Мама сбежала с этим Вадимом? Изменила папе с ним? Завела новую семью? Интересно, есть ли у нее еще дети? И что она рассказывает им о своей прошлой жизни? Опять одинокая Зоя осталась наедине с тяжелыми вопросами. Когда-нибудь я найду на них ответы, пусть это и отнимет у меня много времени. Вера в успех не покинули меня, хотя маленькая грустинка и пихала мою уверенность в бок.

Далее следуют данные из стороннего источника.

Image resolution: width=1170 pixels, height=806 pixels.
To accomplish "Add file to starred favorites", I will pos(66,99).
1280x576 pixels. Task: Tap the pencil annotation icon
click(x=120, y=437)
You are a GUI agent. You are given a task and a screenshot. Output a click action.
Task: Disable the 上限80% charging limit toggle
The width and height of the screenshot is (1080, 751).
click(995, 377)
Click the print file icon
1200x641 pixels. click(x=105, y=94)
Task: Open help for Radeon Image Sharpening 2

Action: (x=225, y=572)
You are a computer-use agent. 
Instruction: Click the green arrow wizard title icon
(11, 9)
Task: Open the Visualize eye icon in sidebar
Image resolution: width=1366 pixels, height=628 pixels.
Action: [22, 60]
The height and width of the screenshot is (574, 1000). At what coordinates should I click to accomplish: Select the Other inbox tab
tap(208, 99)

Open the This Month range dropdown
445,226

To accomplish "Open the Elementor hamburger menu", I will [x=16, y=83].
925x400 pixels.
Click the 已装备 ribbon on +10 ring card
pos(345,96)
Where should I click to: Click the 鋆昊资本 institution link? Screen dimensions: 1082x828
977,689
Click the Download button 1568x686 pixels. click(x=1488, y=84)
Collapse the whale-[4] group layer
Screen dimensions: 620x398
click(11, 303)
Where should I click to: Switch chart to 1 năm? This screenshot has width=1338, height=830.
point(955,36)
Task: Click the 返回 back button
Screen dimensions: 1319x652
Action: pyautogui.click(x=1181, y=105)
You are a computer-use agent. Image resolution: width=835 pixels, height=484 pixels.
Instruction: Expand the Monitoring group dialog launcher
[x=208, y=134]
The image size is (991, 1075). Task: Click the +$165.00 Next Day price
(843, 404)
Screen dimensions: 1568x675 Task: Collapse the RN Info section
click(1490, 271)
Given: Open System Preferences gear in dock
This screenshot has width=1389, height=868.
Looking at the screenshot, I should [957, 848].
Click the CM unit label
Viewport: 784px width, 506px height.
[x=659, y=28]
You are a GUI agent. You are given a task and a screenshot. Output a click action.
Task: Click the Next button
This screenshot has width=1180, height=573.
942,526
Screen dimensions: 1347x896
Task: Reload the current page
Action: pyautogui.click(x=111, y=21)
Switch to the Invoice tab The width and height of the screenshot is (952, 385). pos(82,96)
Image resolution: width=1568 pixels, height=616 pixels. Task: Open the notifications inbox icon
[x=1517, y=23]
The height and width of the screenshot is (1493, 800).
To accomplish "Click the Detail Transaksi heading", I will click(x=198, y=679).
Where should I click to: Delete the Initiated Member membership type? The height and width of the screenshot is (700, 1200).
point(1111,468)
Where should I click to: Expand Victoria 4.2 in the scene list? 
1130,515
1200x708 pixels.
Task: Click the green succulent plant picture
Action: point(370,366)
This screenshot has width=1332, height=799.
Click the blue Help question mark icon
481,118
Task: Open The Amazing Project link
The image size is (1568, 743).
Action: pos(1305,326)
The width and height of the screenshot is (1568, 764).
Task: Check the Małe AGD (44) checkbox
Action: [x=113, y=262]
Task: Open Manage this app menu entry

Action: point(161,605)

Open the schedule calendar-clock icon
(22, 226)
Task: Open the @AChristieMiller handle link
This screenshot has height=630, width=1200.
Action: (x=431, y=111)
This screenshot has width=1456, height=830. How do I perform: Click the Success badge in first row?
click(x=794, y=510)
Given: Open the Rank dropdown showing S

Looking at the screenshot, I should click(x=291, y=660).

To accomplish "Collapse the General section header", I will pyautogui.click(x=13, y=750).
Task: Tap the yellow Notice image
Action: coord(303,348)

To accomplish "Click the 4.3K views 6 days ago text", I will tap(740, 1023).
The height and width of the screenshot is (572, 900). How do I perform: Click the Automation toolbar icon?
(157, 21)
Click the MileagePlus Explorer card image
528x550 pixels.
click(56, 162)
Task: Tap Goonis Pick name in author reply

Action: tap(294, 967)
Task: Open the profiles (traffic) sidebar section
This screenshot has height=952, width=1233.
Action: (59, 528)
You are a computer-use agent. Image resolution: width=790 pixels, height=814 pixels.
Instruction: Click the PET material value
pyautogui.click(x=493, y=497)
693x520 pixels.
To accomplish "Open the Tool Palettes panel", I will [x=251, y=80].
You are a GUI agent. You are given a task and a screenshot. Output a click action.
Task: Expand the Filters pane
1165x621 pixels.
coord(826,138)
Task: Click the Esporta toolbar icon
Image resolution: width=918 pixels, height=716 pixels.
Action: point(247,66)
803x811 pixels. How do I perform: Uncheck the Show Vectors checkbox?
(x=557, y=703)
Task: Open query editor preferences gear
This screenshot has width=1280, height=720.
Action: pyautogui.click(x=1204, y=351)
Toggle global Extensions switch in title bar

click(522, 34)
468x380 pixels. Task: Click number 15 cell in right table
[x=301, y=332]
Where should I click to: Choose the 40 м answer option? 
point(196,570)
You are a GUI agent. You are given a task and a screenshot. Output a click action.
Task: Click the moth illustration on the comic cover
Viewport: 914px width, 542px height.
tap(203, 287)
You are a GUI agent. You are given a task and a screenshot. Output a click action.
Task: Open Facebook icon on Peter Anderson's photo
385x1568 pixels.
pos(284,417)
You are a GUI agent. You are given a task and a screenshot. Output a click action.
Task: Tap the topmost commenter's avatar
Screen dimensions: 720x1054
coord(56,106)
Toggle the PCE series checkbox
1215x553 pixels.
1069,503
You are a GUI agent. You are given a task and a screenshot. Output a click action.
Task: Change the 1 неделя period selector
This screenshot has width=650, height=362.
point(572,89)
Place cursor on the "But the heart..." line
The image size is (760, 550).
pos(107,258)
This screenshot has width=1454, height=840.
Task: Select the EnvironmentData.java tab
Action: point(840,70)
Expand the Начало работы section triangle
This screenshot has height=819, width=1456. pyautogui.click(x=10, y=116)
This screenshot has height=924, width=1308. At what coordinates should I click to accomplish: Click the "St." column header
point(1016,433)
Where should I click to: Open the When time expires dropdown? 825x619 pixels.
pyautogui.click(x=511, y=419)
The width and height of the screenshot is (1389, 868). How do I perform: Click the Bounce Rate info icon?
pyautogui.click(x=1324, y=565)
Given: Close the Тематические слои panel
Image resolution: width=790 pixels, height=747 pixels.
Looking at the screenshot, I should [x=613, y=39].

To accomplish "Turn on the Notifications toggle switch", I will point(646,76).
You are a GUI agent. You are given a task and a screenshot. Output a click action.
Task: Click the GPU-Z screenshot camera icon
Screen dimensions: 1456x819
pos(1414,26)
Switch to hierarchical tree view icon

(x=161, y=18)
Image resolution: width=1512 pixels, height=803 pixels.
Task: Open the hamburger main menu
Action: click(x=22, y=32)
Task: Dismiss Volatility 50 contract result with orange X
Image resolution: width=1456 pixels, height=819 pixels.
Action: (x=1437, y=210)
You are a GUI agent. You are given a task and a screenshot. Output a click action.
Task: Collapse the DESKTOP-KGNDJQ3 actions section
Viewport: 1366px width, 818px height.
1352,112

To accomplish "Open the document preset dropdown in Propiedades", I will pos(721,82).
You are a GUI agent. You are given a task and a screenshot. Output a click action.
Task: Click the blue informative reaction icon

Но мое воодушевленное состояние скоро поменяло настроение. Оно стало недовольным и раздражительным. Каждый день я отправлялась в воспоминаниум, искала улики и не заметила, как сидела там уже не по одному часу в день, а по три. Школа отошла для меня на второй план, я перестала даже пытаться покорить мир алгебры, начала читать книги по диагонали и делать уроки выборочно. Мне везло, такое безалаберное отношение в итоге никак не сказалось на моей общей успеваемости. Вика и Ника, может быть, что-то и заподозрили, но они были так увлечены своим путешествием зимой в Румынию, что не требовали от меня активного участия в их жизни. Ибрагим молча смотрел на меня и скорей всего осуждал. Макаров заболел, и мы были этому рады, хотя радоваться таким вещам очень плохо. Вознесенский делал небывалые успехи в изучении английского, я могла им только гордиться. Я теряла много времени впустую, потому что не знала, где начало кризиса. Чем больше смотрела на свою в прошлом идеальную семью, тем больше начинала раздражаться. Былое счастье мне не вернуть, но можно упустить важные детали. Я сама не замечала, как теряла связь с реальностью.